Capturing a realistic representation of a face isn’t as simple as snapping a picture in good light. “Skin is a unique material,” says Otoy’s Academy Award-winning technologist, Tim Hawkins. “It’s a little bit like a cloud,”—a mesh of tissue and blood vessels reflecting light in a way that gives facial complexion a textured luminosity, over patches of bumpy skin and subtle shadows. Indeed, it’s the lack of detail that gives CGI-created faces a suspicious sense of unrealistic perfection, tipping them into the dreaded “uncanny valley.”
Otoy’s solution is to bask a human face in 360 degrees of bright light, which allows a computer to recreate the effects of light at any angle and any intensity of luminosity, from an early-morning sunrise to a full moon.
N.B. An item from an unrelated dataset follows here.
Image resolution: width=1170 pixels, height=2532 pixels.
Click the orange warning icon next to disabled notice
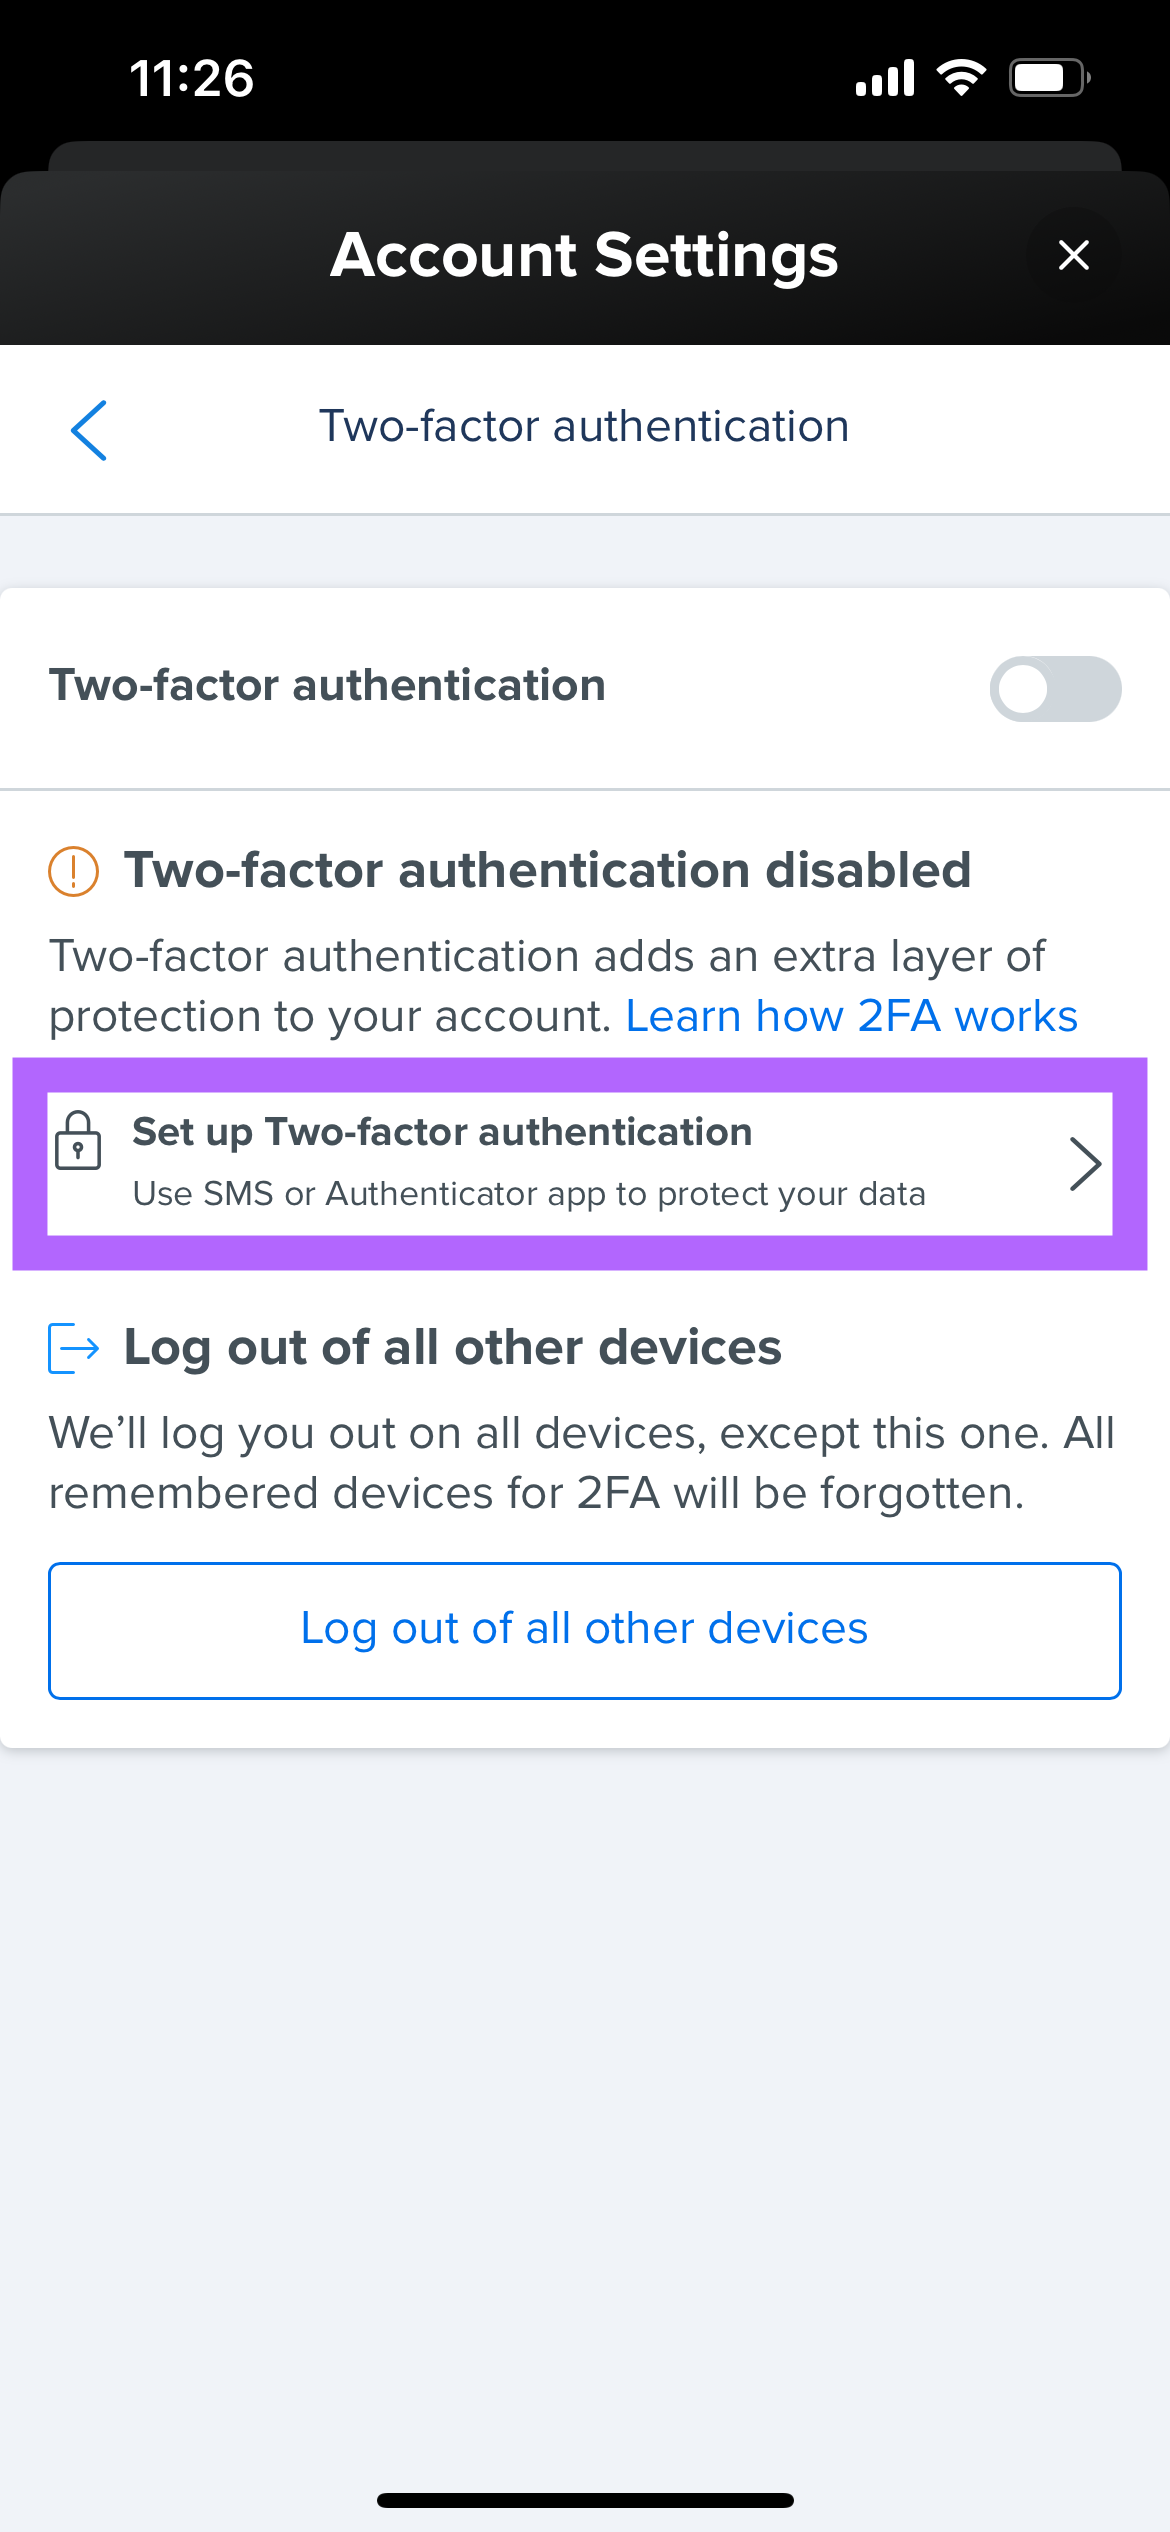point(72,870)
Actors step into large hollow sphere, surrounded by dozens of high-wattage bulbs. Six high-resolution professional cameras stationed in four corners at eye-level snap photos, as a series of light patterns is projected onto the actor’s face. The surreal, eye-tearing experience only takes about five minutes to capture a blank stare expression.
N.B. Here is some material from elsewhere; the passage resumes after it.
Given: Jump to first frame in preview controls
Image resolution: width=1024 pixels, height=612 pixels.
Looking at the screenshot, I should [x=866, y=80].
Should an actor want to express more than just a blank stare, the LightStage can capture facial expressions of all contortions. Running through the full catalog of human expressions, the Facial Action Coding System, users act out every possible dramatic and silly expression, as LightStage captures facial muscles stretched in enough ways that a computer can “puppeteer” any emotion in the future.